* Kaynak metin
= = = =
Torunun ve kızının sağlık durumunun da sorulduğu Erdoğan,  "Canan Aybüke. Kızım koydu adını, eşiyle beraber. Tabii çok tatlı, hoş. Altıncı torunum. Allahıma dua ediyorum, yarabbi bunların sayısı daha da inşallah çoğalsın. Çünkü milletçe sayımızın yükselmesi lazım" diye konuştu. Erdoğan, gazetecilere "Darısı sizin de başınıza, hem evlat olarak hem torun olarak. Bilmiyorum, adımları attınız mı? Çok ağırdan alıyorsunuz gibi geliyor bana. Bunları biraz hızlandırın" tavsiyesinde bulundu. Erdoğan, bir gazetecinin hamile olduğunu söylemesi üzerine de "Aferin, bak hamile varmış. Çok da güneş altında durma" şeklinde konuştu.
= = = =
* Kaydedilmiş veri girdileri
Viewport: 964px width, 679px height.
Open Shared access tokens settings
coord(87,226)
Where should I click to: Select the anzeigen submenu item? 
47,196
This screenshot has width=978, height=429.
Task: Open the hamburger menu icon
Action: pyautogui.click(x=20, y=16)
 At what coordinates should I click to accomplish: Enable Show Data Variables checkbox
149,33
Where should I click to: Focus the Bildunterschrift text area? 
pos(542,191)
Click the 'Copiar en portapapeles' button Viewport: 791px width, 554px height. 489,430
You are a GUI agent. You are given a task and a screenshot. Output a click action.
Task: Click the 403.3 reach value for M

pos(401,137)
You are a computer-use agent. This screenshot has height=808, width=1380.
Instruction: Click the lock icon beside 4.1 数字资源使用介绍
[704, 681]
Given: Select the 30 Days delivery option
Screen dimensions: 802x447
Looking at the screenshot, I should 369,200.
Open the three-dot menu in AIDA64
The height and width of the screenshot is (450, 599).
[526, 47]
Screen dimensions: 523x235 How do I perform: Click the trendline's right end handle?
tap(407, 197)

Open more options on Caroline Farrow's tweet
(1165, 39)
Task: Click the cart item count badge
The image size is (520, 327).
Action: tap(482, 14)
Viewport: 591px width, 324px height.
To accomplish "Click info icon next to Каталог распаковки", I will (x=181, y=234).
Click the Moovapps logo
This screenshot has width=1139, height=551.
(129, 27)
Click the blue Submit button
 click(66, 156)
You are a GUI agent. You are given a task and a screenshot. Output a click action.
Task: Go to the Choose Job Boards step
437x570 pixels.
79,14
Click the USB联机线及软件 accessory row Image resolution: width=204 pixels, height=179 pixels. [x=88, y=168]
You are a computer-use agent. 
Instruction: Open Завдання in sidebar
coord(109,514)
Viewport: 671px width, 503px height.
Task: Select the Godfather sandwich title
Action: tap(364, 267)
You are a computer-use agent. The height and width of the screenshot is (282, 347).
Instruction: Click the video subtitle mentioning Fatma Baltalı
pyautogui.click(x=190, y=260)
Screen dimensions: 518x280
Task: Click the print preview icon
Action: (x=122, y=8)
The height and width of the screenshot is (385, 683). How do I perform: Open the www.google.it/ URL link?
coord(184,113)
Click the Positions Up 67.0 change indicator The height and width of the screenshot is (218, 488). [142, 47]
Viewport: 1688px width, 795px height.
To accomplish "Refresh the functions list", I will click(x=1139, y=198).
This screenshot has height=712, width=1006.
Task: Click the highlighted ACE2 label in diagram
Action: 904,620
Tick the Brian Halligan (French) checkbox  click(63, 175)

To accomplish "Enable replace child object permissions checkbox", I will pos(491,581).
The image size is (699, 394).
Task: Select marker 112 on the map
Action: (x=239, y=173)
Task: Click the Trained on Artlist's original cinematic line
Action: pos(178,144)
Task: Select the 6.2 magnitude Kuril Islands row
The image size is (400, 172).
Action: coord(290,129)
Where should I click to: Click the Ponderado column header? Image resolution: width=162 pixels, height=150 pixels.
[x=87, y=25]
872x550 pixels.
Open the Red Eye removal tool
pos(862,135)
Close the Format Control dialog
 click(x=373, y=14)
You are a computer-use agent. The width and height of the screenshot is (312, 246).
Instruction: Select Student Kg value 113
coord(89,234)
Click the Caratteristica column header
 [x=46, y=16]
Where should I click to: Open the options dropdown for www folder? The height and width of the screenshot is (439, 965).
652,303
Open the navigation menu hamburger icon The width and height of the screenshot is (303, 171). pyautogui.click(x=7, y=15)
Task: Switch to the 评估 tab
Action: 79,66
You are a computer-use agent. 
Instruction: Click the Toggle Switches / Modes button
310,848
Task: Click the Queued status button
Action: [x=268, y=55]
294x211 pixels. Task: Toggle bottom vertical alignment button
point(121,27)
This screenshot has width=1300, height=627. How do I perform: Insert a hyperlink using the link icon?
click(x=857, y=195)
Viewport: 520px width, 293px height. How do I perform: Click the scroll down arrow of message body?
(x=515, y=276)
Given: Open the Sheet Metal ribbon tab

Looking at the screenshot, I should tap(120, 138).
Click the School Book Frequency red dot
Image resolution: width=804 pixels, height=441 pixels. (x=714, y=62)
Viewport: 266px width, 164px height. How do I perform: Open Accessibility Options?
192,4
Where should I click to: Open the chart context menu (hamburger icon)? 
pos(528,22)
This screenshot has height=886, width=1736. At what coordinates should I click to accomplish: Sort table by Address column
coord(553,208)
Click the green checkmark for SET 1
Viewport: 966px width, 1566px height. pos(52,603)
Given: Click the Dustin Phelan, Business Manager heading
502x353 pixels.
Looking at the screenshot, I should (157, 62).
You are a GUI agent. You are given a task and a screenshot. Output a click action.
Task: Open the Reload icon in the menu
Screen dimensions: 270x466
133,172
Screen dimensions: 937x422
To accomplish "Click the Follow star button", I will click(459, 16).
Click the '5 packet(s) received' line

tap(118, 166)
= = = =
* Sorular
[1] Kaynak metinde Erdoğan'ın aktarılan sözlerinin ardından kullanılan anlatım kalıplarının tamamını sıralayınız.
[2] Kayıtların başından "Click the 'Copiar" ifadesini içeren satıra kadar olan satırları, her iki uç dahil, değiştirmeden yeniden yazınız.
Kaynak metin ile kayıtlar birbirinden bağımsız malzemelerdir.

* Alıştırma sonuçları
[1] "diye konuştu", "tavsiyesinde bulundu", "şeklinde konuştu"

[2]
Viewport: 964px width, 679px height.
Open Shared access tokens settings
coord(87,226)
Where should I click to: Select the anzeigen submenu item? 
47,196
This screenshot has width=978, height=429.
Task: Open the hamburger menu icon
Action: pyautogui.click(x=20, y=16)
 At what coordinates should I click to accomplish: Enable Show Data Variables checkbox
149,33
Where should I click to: Focus the Bildunterschrift text area? 
pos(542,191)
Click the 'Copiar en portapapeles' button Viewport: 791px width, 554px height. 489,430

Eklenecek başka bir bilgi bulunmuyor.